Cinquième film de Sofia Coppola, le sujet de The Bling Ring avait tout pour séduire la réalisatrice. En s’inspirant d’un article paru dans le Vanity Fair sur une affaire qui agita la planète people, Sofia Coppola peut aborder des thèmes qui lui sont chers comme l’adolescence (Virgin Suicides) ou la célébrité (Lost in Translation, Somewhere et dans une certaine mesure Marie-Antoinette). Non sans rappeler un certain Spring Breakers dans son portrait peu flatteur d’une jeunesse désoeuvrée, The Bling Ring dépeint une adolescence ici fascinée par le luxe et la célébrité, prête à tout pour y goûter, à la différence de Korine qui montre une jeunesse avide de sensations. Coppola illustre à merveille la vacuité de l’existence de ces jeunes, collectionnant les articles de mode volés et enchaînant les soirées avec un style bien à elle, toujours empreint d’une certaine mélancolie mais la nouveauté vient d’un ton assez grinçant et satyrique qu’une scène reflète à merveille: en plein interrogatoire de police, l’une des jeunes demande à l’inspecteur, fascinée, s’il a pu parler avec Lindsey Lohan!

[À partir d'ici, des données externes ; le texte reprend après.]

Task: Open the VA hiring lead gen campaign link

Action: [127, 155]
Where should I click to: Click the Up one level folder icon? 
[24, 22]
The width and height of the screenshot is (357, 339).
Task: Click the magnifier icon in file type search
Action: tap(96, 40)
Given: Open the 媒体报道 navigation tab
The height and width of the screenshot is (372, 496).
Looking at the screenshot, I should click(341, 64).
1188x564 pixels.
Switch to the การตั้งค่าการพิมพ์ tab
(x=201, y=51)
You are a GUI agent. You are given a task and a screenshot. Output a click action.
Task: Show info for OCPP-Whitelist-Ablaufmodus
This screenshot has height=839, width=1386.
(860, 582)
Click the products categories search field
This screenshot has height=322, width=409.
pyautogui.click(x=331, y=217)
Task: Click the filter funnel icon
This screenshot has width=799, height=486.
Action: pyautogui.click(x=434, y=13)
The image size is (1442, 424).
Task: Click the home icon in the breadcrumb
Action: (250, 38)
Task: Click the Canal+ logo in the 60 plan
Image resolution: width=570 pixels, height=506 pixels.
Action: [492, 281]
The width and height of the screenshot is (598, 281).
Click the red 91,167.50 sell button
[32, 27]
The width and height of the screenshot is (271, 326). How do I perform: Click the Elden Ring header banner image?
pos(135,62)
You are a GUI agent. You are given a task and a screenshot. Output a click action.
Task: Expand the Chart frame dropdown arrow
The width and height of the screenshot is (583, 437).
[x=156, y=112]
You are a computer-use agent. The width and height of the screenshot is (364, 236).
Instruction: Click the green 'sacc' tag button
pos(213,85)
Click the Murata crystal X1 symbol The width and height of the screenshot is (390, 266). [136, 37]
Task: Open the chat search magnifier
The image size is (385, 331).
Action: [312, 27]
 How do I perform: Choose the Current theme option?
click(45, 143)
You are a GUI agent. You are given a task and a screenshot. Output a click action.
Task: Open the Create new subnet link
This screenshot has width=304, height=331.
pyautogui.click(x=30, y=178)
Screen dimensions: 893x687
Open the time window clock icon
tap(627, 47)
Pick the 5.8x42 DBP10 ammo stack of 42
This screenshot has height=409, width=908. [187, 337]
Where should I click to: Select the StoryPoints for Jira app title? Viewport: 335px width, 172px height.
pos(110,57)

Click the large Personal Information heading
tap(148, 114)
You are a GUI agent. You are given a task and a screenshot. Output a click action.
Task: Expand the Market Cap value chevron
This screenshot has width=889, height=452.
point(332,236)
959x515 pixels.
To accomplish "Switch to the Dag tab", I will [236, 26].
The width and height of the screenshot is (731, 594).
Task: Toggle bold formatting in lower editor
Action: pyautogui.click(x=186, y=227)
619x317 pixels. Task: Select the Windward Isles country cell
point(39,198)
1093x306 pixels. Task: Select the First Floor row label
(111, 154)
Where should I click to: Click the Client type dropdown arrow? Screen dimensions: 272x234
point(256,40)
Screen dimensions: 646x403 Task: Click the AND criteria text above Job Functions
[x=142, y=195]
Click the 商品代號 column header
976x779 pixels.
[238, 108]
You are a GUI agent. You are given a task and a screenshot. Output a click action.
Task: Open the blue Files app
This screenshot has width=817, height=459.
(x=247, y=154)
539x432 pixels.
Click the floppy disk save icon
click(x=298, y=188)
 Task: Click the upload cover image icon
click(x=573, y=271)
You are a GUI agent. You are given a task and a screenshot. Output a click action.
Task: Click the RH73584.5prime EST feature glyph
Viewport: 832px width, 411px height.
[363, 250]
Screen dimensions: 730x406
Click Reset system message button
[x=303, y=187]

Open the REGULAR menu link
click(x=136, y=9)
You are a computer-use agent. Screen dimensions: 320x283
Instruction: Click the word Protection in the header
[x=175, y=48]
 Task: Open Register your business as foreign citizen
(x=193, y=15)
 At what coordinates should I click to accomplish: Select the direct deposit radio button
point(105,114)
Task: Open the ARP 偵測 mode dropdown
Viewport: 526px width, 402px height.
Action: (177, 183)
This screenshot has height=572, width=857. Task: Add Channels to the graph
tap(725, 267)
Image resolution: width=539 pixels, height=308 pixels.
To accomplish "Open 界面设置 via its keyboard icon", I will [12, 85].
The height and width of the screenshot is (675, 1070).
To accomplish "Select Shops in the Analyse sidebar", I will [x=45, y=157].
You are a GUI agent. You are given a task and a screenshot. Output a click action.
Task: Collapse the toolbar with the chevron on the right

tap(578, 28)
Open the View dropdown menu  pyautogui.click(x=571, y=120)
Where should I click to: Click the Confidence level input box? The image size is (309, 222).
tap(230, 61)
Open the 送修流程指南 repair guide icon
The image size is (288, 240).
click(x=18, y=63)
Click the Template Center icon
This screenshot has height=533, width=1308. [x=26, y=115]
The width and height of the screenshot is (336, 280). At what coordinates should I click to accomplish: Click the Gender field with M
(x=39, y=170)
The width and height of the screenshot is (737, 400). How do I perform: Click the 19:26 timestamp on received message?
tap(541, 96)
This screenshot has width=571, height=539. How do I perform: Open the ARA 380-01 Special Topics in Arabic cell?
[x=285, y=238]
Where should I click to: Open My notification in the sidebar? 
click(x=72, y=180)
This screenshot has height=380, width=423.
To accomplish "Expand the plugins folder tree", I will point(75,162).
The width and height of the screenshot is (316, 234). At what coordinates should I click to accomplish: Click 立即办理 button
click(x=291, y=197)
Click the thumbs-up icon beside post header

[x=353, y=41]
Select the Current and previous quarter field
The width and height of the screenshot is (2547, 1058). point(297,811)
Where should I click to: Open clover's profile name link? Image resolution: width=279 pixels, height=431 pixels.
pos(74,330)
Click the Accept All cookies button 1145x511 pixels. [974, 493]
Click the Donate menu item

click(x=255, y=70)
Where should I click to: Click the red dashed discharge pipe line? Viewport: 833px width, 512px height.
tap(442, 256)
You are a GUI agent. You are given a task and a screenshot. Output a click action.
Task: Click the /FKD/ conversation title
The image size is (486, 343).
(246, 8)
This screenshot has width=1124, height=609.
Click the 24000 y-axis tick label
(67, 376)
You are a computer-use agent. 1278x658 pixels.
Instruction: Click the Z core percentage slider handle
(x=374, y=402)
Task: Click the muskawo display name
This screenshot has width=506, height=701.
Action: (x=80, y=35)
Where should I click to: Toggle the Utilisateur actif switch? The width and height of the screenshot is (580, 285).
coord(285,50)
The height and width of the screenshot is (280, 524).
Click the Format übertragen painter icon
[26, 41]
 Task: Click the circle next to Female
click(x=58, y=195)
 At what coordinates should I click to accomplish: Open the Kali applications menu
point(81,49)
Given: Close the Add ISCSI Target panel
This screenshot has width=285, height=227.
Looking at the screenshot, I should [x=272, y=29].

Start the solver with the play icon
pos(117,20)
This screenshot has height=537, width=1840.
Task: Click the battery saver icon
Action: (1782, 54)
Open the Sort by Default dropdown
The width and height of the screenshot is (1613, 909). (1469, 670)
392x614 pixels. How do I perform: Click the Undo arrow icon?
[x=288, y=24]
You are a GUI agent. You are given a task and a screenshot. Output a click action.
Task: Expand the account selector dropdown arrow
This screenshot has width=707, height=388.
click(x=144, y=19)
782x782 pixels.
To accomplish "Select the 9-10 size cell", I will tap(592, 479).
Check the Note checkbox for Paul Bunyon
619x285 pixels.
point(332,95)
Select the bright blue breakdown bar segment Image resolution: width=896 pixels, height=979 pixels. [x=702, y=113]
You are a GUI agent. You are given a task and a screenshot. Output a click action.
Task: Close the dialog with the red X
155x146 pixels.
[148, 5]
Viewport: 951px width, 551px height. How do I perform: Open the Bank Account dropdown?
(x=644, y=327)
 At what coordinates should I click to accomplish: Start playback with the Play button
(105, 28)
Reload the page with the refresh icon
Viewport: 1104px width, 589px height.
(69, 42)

Sans dégager la même force et la même émotion que ses précédents films, The Bling Ring est tout de même assez réussi et constitue un maillon d’une oeuvre tout à fait cohérente. Servi par un très beau casting de petits nouveaux dont une Emma Watson qui s’émancipe totalement du personnage d’Hermione et par une belle photo de feu Harris Savides, the Bling Ring vaut largement le détour!